The company has been around since 1988 and for the last 31 years has focused on agricultural aviation specialising in the fixed-wing aerial application of solid fertiliser and lime.
Manager John Elliott says top dressing is a vital service for the rural sector. “We’ve got roughly twelve-and-a-half million hectares of farm land in New Zealand, and eight-and-a-half million of that, give or take, is sheep and beef, and a large chunk of that needs its fertiliser applied aerially,” he says.
“So without top dressing companies, the ability to have productive hill country is severely restrained because you need to get the nutrients on the hills to replace what’s been taken off in production.”
Super Air has 14 aircraft within its fleet, with regional bases all around the country.
“We are here to get fertiliser onto hill country, where you can’t ground spread it,” says John. The company also has maritime contracts for oil dispersion. If there was ever a grounding of a ship off the coast, it has contracts with Maritime NZ to be on standby
SpreadSmart
The company continues to introduce SpreadSmart software into its operations, which John says is a game-changer for the rural industry.
“SpreadSmart is software that drives hydraulics in the aircraft. This means is our aircraft are fully automated. The days of the pilot opening and closing the sowing lever are no longer,” he says.
“We load highly detailed maps into the aircraft’s computer and the aircraft flies over the landscape and applies the fertiliser in a prescriptive manner,
so it keeps it out of any exclusion zones, or sensitive areas. As the plane is flying along it will automatically adjust the sowing rate to create a variable rate application in line with what the farmer or the consultant has prescribed.”
John says imagination is the only thing that really constrains what can be done using SmartSpread technology.
“The computer in the aircraft is making 10 decisions every second, so we can affect the change very quickly, and precisely place the fertiliser to give the best agronomic result.”
He says the new technology addresses some of the environmental challenges farmers and growers are facing.
“What it means for the industry is that we can now ensure we keep nutrients out of sensitive areas – waterways and so on. We see ourselves as having a positive impact and being a contributor to the execution of farm environment plans. Farmers are obviously under more constraint than they have ever been. With the technology in our aircraft, we have a significant role to play in the placement of the product.”
Super Air is currently the only company in New Zealand to have the SpreadSmart technology in its aircraft.
Future flying
“It will become a hygiene factor – that’s how we see it in the future. For us to be relevant in five or 10 years’ time, we have to be using this technology, and we can have a big difference in how hard the nutrients the farmers have purchased are working, by ensuring product is only placed where they want it placed,” says John.
The development of SpreadSmart was a Primary Growth Partnership-funded project.

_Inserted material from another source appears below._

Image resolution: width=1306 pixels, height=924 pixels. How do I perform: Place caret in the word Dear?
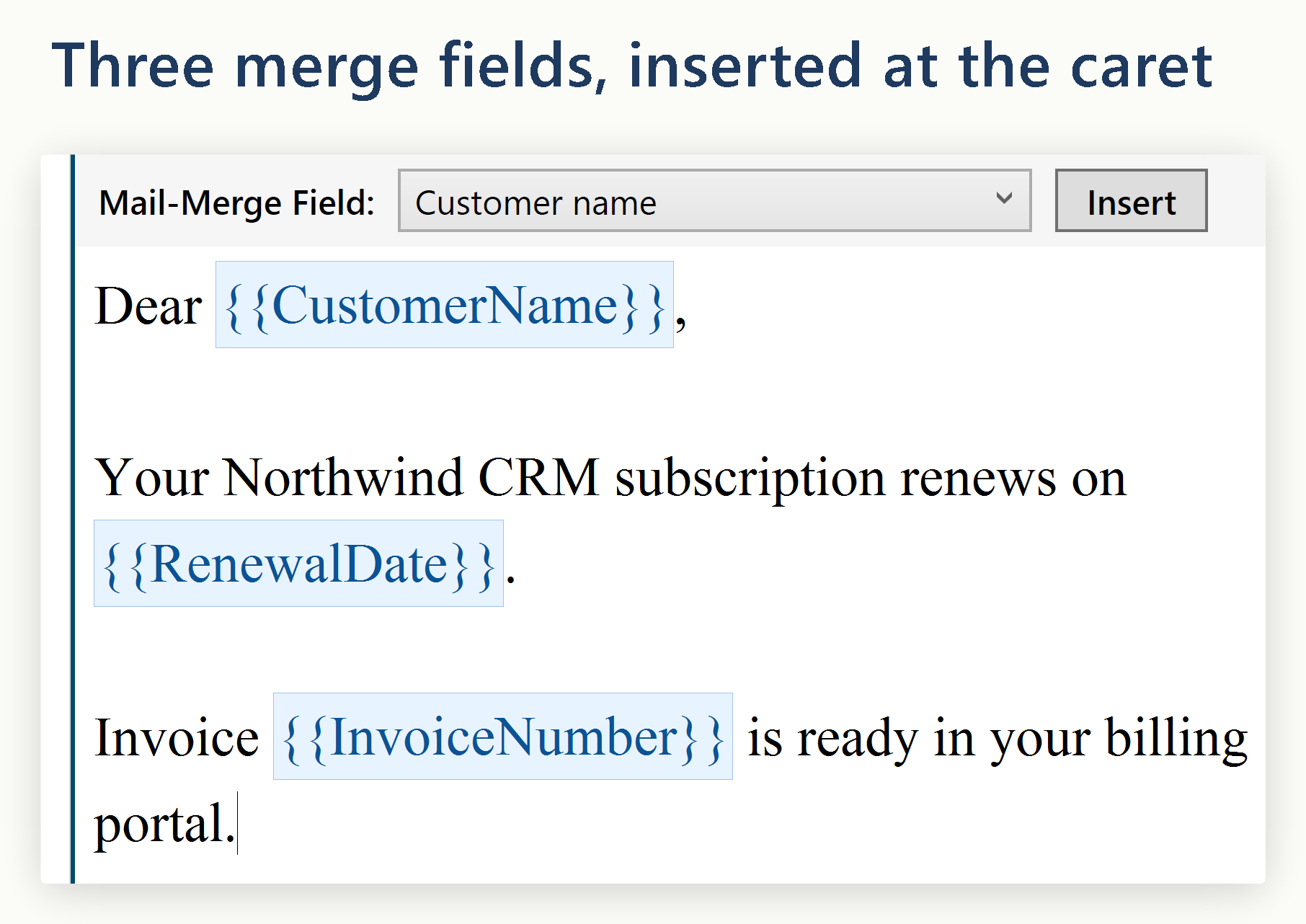[148, 306]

The company met with the minister of agriculture last month, which John says was a great opportunity.
“We discussed how we’ve commercialised the software, how we’re rolling it out across our whole fleet, and what the advantages are to the farming industry in New Zealand,” he says.

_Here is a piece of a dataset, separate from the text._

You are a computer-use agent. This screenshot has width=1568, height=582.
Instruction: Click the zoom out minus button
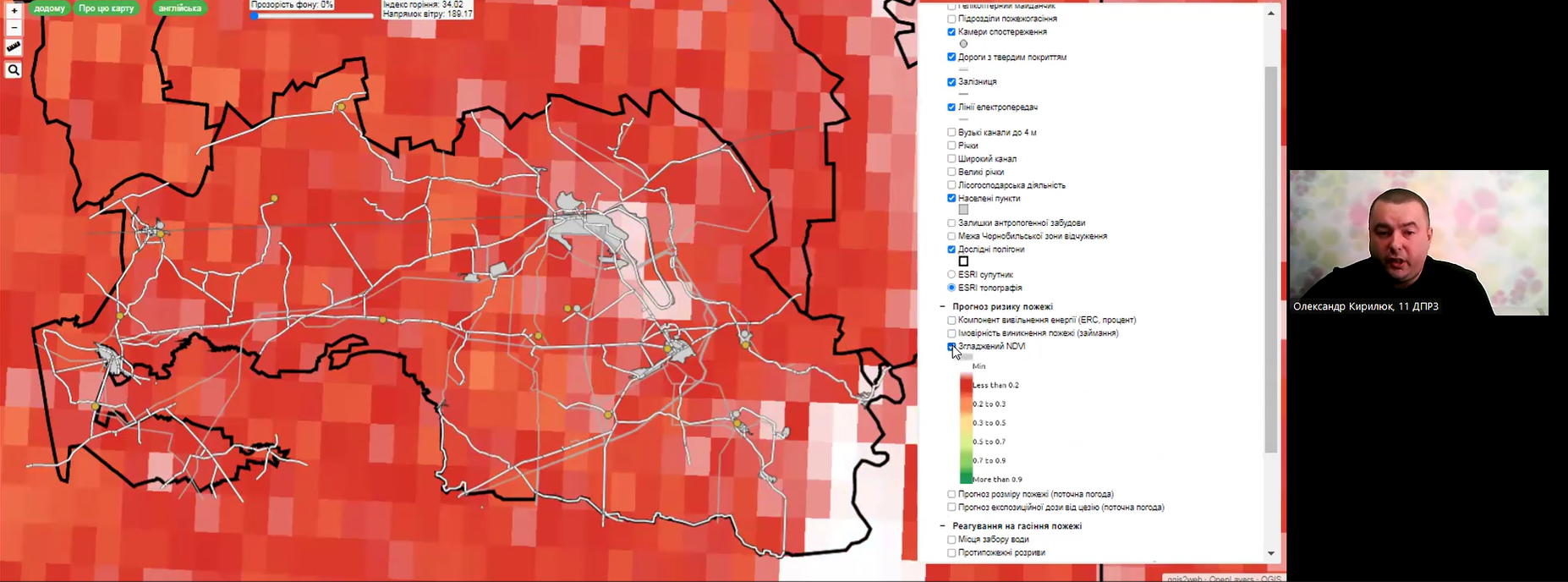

“They were very receptive, really interested and engaged, and it’s just part of a wider suite of Ballance Agri-Nutrients innovations done with PGP funding, and it’s good for them to see what it looks like once it’s commercialised and what it’s doing for growers.”
John says the variable rate technology, over the traditional way of applying using a manual sowing lever, the cost benefit has been worked out to be in the region of $60 dollars per hectare per application, “which is a significant advantage.”
All of Super Air’s fleet will be fitted out with the software by Christmas this year.
“We’re also investing in new aircraft,” John says. “We’re in the middle of upgrading our fleet to modern aircraft. The top dressing fleet in New Zealand by and large are older aircraft, so we’ve committed to a capital programme of upgrading our entire fleet so we have modern safe gear that is all high capacity in terms of what they can carry.
“We see a bright future for farming in New Zealand and we want to be part of that. If we want to be part of it, we need to be fit for purpose.”